Vacuum only with 20% old tuples
I suggest that we change vacuum to only move remove tuples if there is
more than 20% expired tuples.
When we do vacuum, we drop all indexes and recreate them.
This fixes the complaint about vacuum slowness when there are many
expired rows in the table. We know this is causes by excessive index
updates. It allows indexes to shrink (Jan pointed this out to me.) And
it fixes the TOAST problem with TOAST values in indexes.
--
Bruce Momjian | http://candle.pha.pa.us
pgman@candle.pha.pa.us | (610) 853-3000
+ If your life is a hard drive, | 830 Blythe Avenue
+ Christ can be your backup. | Drexel Hill, Pennsylvania 19026
Bruce Momjian <pgman@candle.pha.pa.us> writes:
I suggest that we change vacuum to only move remove tuples if there is
more than 20% expired tuples.
When we do vacuum, we drop all indexes and recreate them.

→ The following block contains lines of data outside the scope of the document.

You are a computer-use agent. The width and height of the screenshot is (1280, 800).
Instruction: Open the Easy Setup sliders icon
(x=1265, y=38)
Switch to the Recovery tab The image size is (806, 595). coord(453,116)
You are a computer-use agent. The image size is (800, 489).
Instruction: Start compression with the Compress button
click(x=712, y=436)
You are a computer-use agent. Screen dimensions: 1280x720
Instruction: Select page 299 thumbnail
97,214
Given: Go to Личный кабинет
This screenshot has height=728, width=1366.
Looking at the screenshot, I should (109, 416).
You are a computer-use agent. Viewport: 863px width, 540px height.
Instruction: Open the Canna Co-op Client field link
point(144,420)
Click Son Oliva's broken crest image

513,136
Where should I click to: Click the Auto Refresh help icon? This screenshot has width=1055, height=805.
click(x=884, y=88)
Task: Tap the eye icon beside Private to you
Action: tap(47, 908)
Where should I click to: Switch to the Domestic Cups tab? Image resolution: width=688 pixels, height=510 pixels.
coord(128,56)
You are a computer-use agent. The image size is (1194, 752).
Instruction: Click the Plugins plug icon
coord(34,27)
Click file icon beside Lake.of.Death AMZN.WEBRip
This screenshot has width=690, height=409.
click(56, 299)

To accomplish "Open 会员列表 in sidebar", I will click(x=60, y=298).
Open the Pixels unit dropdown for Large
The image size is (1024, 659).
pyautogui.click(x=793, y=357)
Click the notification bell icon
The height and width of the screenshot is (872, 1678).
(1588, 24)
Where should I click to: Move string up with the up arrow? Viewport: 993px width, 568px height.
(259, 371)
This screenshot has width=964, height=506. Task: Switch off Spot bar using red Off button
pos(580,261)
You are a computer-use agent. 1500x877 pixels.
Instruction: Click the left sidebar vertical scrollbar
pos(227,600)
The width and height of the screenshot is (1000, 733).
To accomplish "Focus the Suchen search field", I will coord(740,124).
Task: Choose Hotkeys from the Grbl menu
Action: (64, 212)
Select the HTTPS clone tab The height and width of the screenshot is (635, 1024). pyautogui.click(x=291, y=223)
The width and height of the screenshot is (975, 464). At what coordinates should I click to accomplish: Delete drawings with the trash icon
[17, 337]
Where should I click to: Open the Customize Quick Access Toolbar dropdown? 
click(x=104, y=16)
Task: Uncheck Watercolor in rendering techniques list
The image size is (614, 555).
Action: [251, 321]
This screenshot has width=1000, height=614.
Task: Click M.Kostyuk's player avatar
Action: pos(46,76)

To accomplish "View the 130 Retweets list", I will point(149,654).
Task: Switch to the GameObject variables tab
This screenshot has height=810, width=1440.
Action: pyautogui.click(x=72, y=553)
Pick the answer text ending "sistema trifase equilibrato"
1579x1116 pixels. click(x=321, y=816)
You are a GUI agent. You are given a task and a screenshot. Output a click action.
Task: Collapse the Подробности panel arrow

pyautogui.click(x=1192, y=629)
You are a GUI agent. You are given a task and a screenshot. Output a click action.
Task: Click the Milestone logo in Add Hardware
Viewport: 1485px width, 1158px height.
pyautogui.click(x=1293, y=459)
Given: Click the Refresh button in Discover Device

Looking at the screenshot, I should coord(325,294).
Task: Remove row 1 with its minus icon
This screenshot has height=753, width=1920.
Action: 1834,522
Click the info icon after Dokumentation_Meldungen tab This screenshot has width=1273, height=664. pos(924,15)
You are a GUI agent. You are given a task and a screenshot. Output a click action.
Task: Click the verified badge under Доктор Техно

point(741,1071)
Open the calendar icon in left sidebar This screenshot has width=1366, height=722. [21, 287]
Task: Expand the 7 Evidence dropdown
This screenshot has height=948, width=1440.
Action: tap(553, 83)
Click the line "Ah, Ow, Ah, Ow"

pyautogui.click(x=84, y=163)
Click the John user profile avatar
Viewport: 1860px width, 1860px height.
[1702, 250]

This fixes the complaint about vacuum slowness when there are many
expired rows in the table. We know this is causes by excessive index
updates. It allows indexes to shrink (Jan pointed this out to me.) And
it fixes the TOAST problem with TOAST values in indexes.
We can't "drop and recreate" without a solution to the relation
versioning issue (unless you are prepared to accept a nonfunctional
database after a failure partway through index rebuild on a system
table). I think we should do this, but it's not all that simple...
I do not see what your 20% idea has to do with this, though, nor
why it's a good idea. If I've told the thing to vacuum I think
it should vacuum. 20% of a big table could be a lot of megabytes,
and I don't want some arbitrary decision in the code about whether
I can reclaim that space or not.
regards, tom lane
We can't "drop and recreate" without a solution to the relation
versioning issue (unless you are prepared to accept a nonfunctional
database after a failure partway through index rebuild on a system
table). I think we should do this, but it's not all that simple...I do not see what your 20% idea has to do with this, though, nor
why it's a good idea. If I've told the thing to vacuum I think
it should vacuum. 20% of a big table could be a lot of megabytes,
and I don't want some arbitrary decision in the code about whether
I can reclaim that space or not.
Well, I think we should do a sequential scan before starting vacuum to
find the number of expired rows.
Now that we are removing indexes, doing that to remove a few tuples is a
major waste. The user can not really know if the table is worth
vacuuming in normal use. They are just going to use the default. Now,
I think a FORCE option would be good, or the ability to change the 20%
default.
Remember, commercial db's don't even return unused space if you remove
all the rows in a table. At least Informix doesn't and I am sure there
are others. I like vacuum, but let's not make it do major hurtles for
small gain.
--
Bruce Momjian | http://candle.pha.pa.us
pgman@candle.pha.pa.us | (610) 853-3000
+ If your life is a hard drive, | 830 Blythe Avenue
+ Christ can be your backup. | Drexel Hill, Pennsylvania 19026
-----Original Message-----
From: pgsql-hackers-owner@hub.org [mailto:pgsql-hackers-owner@hub.org]On
Behalf Of Tom LaneBruce Momjian <pgman@candle.pha.pa.us> writes:
I suggest that we change vacuum to only move remove tuples if there is
more than 20% expired tuples.When we do vacuum, we drop all indexes and recreate them.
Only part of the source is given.